166) KENDİNE HAYRAN İKİ ADAM…

Yayin Tarihi 24 Nisan, 2008 
Kategori KATEGORİLENMEMİŞ

Kendine Hayran İki Adam,

İki Hâlet-i Ruhîye

image00159.jpg

Bir insanın kendisine hayran olmaya başlaması en tehlikeli psikolojik eşiklerden birisidir.

TUNCAY ÖZKAN…


Bir “liderin” programını duyurur gibi…Lütfetmiş…”Vatandaşlarla birlikte” gelecekmiş! Tuncay Özkan’ın kendisi ne? Vatandaş değil mi?

Kanaltürk’te şöyle bir ses:
“Beni niye kimse aramıyor demeee! Gel kendin katııılll…Biz kaç kişiyiz görsünleeer…”

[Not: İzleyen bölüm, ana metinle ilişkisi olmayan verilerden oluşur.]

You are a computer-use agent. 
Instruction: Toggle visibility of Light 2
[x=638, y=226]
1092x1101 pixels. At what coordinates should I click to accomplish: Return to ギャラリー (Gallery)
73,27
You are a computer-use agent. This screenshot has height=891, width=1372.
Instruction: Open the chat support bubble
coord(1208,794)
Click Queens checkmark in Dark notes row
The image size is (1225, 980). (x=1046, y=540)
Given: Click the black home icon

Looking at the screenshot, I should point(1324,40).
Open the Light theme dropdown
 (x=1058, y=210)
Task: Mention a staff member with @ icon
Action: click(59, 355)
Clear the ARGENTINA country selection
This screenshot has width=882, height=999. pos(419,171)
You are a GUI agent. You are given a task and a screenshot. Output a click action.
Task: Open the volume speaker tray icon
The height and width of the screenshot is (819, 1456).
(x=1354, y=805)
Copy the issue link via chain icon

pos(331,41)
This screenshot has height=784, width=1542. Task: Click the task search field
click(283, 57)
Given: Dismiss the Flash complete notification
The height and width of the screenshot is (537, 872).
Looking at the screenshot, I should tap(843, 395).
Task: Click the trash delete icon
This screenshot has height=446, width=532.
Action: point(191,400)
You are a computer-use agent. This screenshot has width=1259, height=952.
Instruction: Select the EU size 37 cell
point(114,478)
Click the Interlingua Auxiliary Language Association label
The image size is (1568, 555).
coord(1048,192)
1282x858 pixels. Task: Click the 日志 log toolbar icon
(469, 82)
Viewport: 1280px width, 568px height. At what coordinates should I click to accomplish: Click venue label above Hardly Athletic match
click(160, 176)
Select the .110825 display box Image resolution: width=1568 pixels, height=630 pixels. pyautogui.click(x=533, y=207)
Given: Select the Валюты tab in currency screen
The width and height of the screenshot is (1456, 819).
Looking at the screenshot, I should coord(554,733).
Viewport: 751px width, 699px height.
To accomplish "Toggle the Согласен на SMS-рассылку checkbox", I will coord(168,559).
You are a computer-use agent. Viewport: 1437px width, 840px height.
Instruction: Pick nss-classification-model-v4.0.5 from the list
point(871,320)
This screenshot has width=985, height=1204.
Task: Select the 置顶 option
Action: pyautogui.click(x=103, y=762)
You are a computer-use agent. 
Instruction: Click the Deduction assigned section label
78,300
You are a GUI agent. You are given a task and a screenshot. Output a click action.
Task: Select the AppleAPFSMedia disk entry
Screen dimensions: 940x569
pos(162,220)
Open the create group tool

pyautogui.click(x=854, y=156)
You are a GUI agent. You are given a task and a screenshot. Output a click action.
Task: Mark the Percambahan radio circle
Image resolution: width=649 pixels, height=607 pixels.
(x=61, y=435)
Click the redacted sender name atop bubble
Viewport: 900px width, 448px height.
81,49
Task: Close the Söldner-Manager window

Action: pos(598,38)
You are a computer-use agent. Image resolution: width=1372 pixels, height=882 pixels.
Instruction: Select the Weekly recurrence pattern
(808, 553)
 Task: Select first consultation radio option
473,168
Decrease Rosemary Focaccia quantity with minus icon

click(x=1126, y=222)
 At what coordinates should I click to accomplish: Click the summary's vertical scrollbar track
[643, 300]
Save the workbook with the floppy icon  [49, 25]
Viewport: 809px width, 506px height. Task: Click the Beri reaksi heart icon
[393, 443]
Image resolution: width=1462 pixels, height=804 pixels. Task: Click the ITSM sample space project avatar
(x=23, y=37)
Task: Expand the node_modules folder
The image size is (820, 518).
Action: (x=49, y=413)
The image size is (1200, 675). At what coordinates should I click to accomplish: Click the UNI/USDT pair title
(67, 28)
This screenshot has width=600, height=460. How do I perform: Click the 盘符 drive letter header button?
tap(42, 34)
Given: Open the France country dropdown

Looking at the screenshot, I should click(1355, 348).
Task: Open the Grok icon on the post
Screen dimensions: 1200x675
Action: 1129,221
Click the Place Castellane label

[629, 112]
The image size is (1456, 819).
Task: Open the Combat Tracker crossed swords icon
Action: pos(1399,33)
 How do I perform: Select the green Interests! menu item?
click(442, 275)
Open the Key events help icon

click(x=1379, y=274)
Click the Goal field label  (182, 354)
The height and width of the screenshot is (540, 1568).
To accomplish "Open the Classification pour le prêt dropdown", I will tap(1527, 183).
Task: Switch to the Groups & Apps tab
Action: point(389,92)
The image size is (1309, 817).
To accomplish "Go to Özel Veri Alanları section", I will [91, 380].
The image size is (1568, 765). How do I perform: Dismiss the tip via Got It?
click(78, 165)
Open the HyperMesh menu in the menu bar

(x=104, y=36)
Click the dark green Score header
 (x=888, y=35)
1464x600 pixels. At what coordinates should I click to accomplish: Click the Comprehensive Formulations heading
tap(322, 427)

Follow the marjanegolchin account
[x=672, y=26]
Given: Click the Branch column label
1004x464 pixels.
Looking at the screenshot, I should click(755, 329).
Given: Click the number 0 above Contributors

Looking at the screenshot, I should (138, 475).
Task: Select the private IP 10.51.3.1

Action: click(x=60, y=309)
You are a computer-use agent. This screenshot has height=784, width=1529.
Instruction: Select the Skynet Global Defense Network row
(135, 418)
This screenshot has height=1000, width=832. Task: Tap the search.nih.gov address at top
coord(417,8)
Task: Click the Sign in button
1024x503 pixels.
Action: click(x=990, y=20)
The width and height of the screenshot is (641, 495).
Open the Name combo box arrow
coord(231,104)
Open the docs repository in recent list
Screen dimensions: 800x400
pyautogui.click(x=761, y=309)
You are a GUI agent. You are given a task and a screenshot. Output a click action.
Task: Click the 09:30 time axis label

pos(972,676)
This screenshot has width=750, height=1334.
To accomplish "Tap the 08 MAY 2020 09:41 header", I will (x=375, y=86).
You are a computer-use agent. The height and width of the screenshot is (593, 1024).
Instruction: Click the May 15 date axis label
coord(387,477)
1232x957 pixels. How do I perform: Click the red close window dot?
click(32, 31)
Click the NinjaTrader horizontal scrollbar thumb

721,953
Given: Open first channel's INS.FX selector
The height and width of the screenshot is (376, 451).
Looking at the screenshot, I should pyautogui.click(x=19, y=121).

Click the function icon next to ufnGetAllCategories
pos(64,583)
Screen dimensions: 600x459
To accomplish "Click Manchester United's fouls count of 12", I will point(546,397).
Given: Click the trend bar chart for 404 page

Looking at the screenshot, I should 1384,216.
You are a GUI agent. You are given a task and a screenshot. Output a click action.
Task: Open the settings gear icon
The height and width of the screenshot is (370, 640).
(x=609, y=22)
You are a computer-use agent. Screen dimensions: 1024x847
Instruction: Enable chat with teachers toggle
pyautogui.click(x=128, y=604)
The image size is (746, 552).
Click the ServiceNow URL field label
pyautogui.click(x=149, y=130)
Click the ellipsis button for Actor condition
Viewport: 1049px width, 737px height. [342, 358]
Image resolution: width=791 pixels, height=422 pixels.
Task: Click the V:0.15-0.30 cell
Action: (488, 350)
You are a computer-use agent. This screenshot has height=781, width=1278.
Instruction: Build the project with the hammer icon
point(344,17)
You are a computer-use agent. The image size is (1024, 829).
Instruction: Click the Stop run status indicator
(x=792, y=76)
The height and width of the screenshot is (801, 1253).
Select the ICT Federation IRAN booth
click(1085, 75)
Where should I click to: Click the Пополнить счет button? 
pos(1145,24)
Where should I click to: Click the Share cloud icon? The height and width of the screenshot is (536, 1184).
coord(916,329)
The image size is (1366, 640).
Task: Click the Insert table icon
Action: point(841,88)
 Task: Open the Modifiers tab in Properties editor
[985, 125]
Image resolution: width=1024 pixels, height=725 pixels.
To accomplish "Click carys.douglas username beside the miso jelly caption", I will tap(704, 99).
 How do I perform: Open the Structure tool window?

Bu sesli jenerik akşama kadar dönüyor…

Ses, Tuncay Özkan’ın sesi…

Tuncay Bey kusura bakmasın ama, öyle haber okumaya, propaganda metinleri seslendirmeye yatkın bir sesi yok.. Karga gibi!

Kanalda başka kimse kalmamış gibi bu çağrıyı kendi sesiyle okuma hırsından anlıyoruz ki Tuncay Bey kendisine bir hayli hayran. Kendisine olan hayranlığı, kendi sesine şehvet duyma noktasına kadar ilerlemiş vaziyette..

Tuncay Özkan’ın “kendisine hayran” olduğunu başka hallerinden de anlıyoruz:

Mesela, 12 Nisan’da Ankara’da miting var..

“Biz Kaç Kişiyiz Platformu'”ndan cep telefonumuza mesaj geliyor:
“Tuncay Özkan, miting alanına vatandaşların yer aldığı otobüslerde gelecektir..”

Bir “liderin” programını duyurur gibi…Lütfetmiş…”Vatandaşlarla birlikte” gelecekmiş! Tuncay Özkan’ın kendisi ne? Vatandaş değil mi?

Bir insanın kendisine hayran olmaya başlaması en tehlikeli psikolojik eşiklerden birisidir.

Bu ruh haline, kendimizde veya yakınımızdaki birinde rastlarsak derhal uzman yardımı almaya başlayalım! Yoksa ileride Allah korusun, başımıza türlü çeşitli dertler açılabilir…

Geçen gün, Biz Kaç Kişiyiz Platformu’nun toplantısı var. Güzel. Allah önlerini açık etsin.. Ben de kontör atıp üye oldum…

Ancak Tuncay Özkan’ın sahnede duruşu öyle bir sunilik, öyle bir böbürlenme, öyle bir zoraki liderlik iddiası taşıyor ki..

Sonra o amigo havası da hiç hoş değil..

İnsanlar, “haydi eller havaya” anlayışı ile coşturulup sloganlar attırılıyor falan…Tatil yerlerinde aptal turistlere yaptırılan animasyonlar gibi..

Bu arada Tuncay Özkan, yerden bâlâ bir yere çıkmış, gözlerinde gurur, hırs ve “inançla” kitleyi kartal bakışlarıyla tarıyor…

Bir başında kalpağı, bir de “Ben bu millete her şeyi öğrettim, bir tek hizmet etmeyi öğretemedim” demesi eksik..

Bir de Pazar günleri Kerimcan Kamal’la bir sohbet programları var bunların…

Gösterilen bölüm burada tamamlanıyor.